L’enseignant doit adapter sa méthode aux différences de personnalité et de capacités des élèves. Il ne doit pas pousser un élève au-delà de ses limites ni empêcher un élève doué de progresser plus rapidement que ses pairs. Une telle approche serait aussi inefficace que de nourrir un nourrisson avec de la viande ou un adulte avec du lait maternel.
Al-Ghazali, influencé par les philosophes comme Ibn Maskawi, revient à ses racines de juriste et de soufi lorsqu’il aborde les principes généraux de l’éducation, notamment en ce qui concerne les arts. Bien qu’il définisse le beau et le bien comme la perception globale des choses, il condamne rapidement l’écoute de la musique et du chant, sauf lorsqu’ils sont liés à des occasions religieuses ou licites. La musique et les chants sont comparés à des médicaments : ils doivent être utilisés avec modération. Il en va de même pour la danse, acceptable si elle n’éveille pas de désirs impurs.
Al-Ghazali rejette catégoriquement la peinture et le dessin, reprenant la position rigoriste des jurisconsultes islamiques qui associent ces pratiques au culte des idoles. Il recommande de détruire ou d’altérer les images et déconseille les métiers liés à la gravure, à l’orfèvrerie et à l’ornementation. Quant à la poésie, bien qu’elle ne soit pas interdite, il conseille de ne pas y consacrer trop de temps.

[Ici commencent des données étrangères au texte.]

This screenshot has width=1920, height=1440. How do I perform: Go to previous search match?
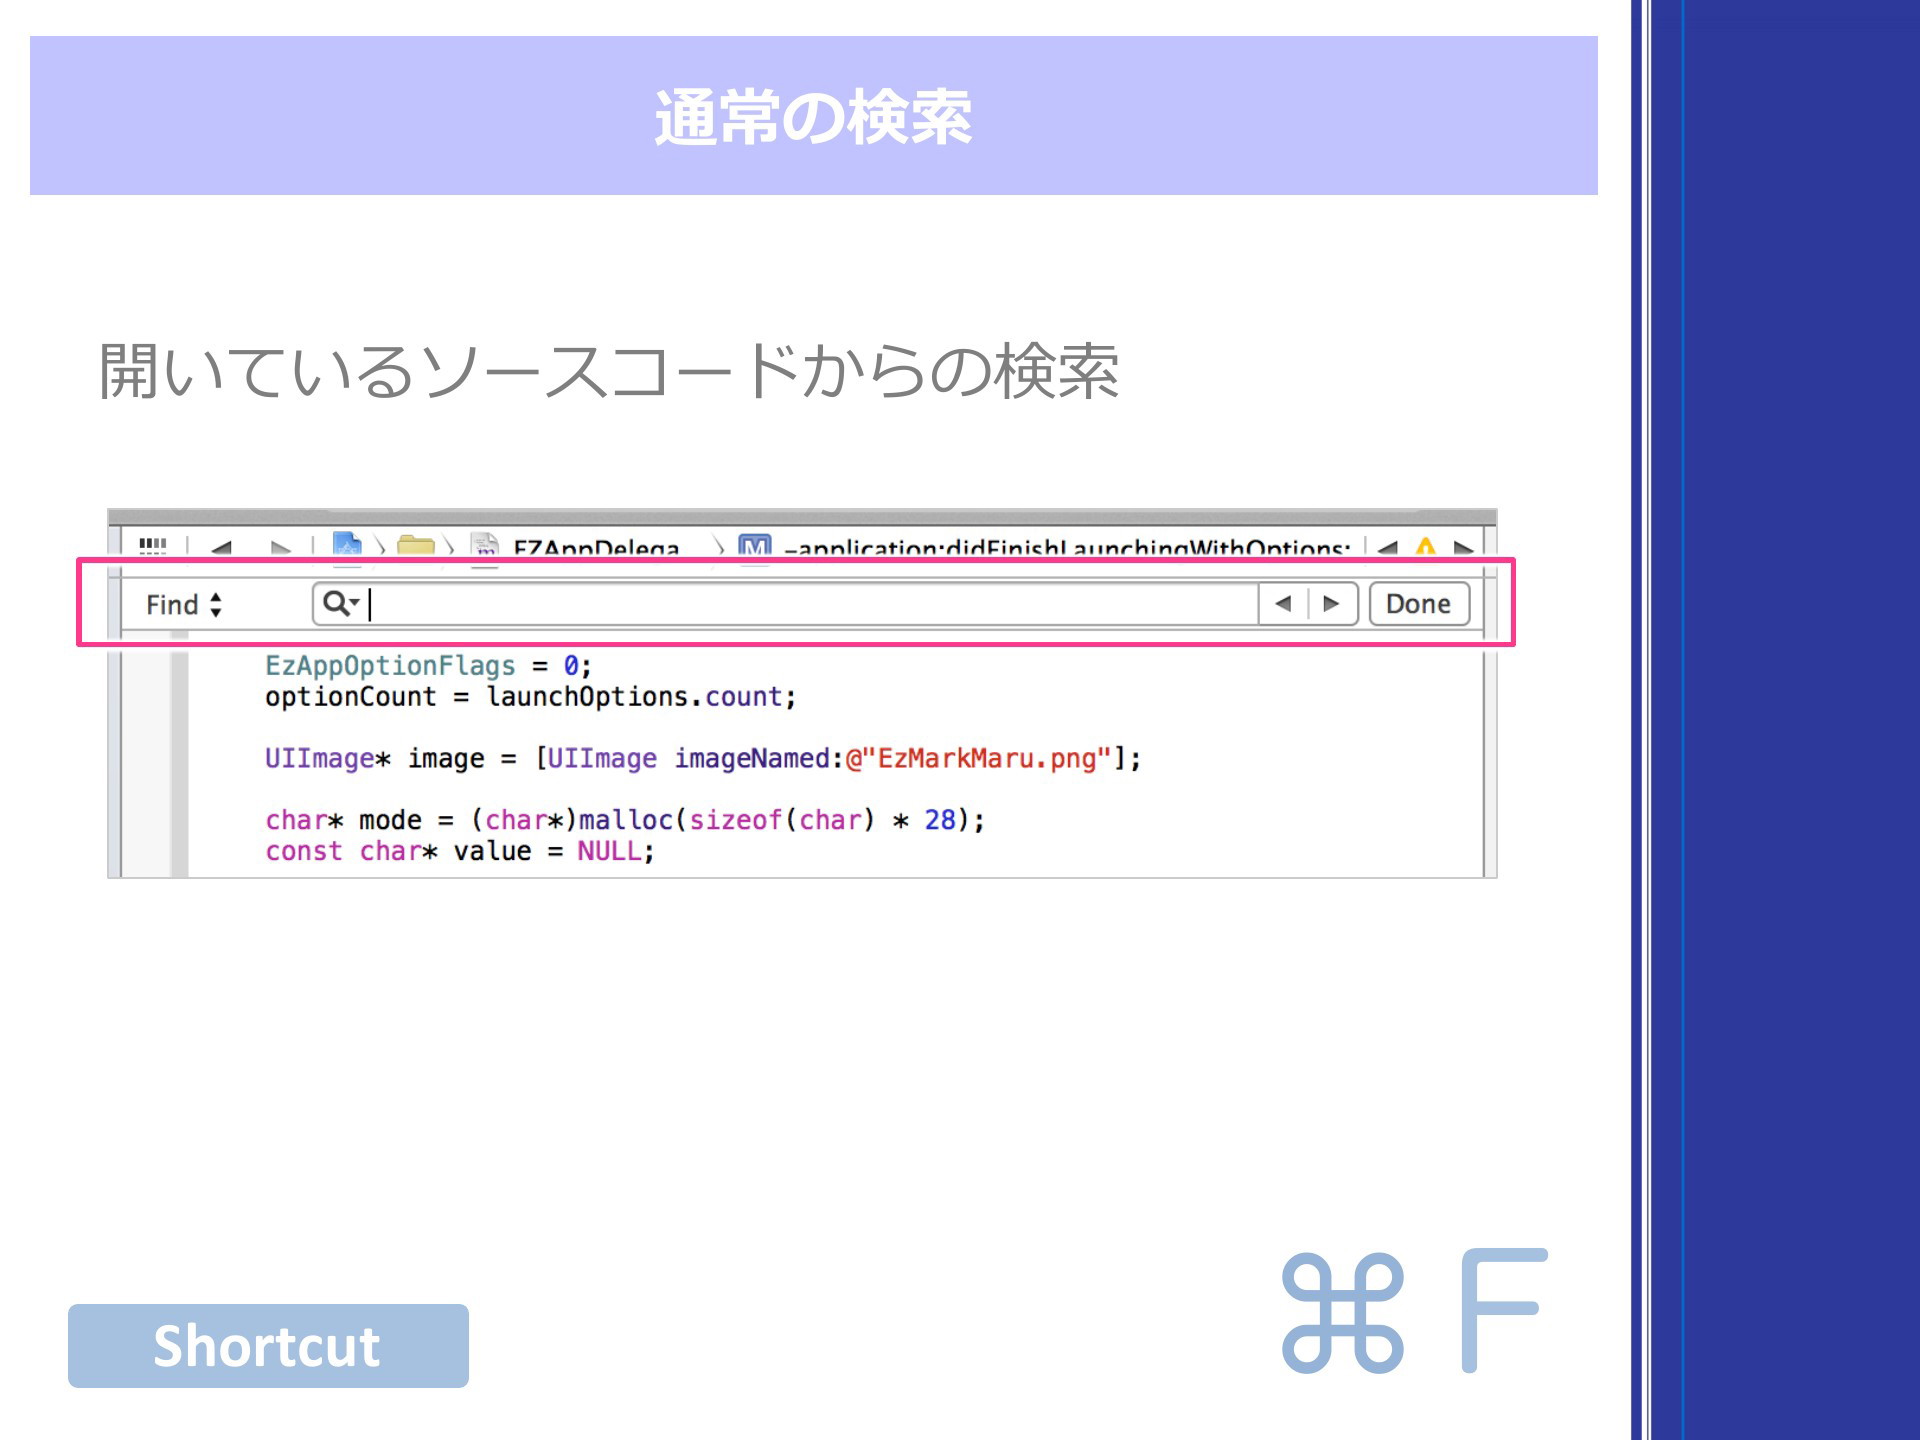[x=1283, y=604]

En somme, al-Ghazali adopte une position sévère, typique des jurisconsultes les plus rigoristes, en divisant les arts en catégories licites, répréhensibles et interdites. Il valorise ce qui renforce la ferveur religieuse et critique ce qui vise simplement à divertir. Cependant, il est important de replacer ses idées dans le contexte de son époque pour en comprendre la portée.
Enfin, al-Ghazali encourage le mariage dès l’apparition des pulsions sexuelles et la maturité, tout en soulignant que fonder une famille est une responsabilité sérieuse qui nécessite une préparation. À ceux qui ne peuvent se marier, il recommande de maîtriser leurs désirs par le jeûne et les exercices spirituels.